#### DATA SUPPLIED
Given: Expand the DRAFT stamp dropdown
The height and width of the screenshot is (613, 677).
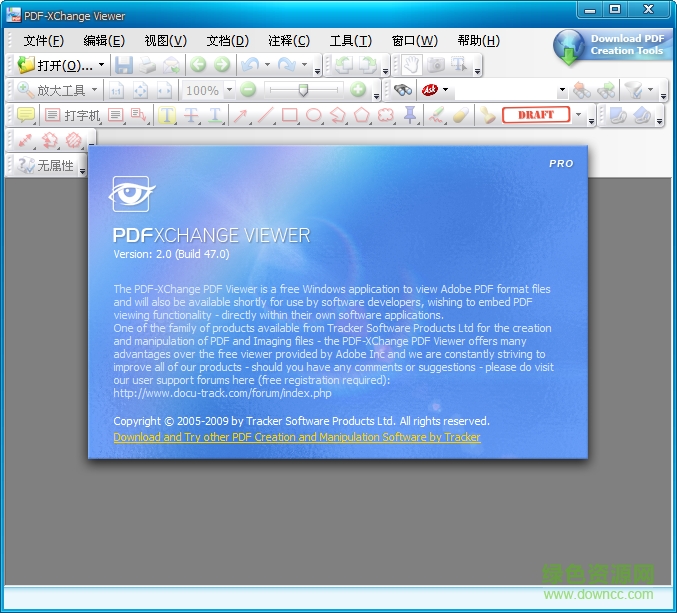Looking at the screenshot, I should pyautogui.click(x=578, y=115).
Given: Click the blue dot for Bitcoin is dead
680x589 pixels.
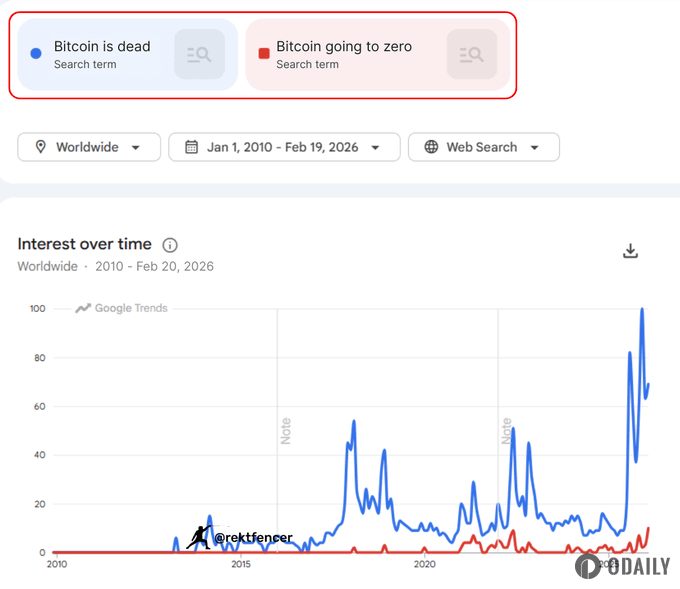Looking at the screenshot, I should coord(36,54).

--

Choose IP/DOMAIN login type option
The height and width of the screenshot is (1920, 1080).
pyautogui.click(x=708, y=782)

#### ACTION ITEM
Pull out every line of the records that includes the string "Given".

#### EXERCISE RESULT
Given: Expand the DRAFT stamp dropdown
Given: Click the blue dot for Bitcoin is dead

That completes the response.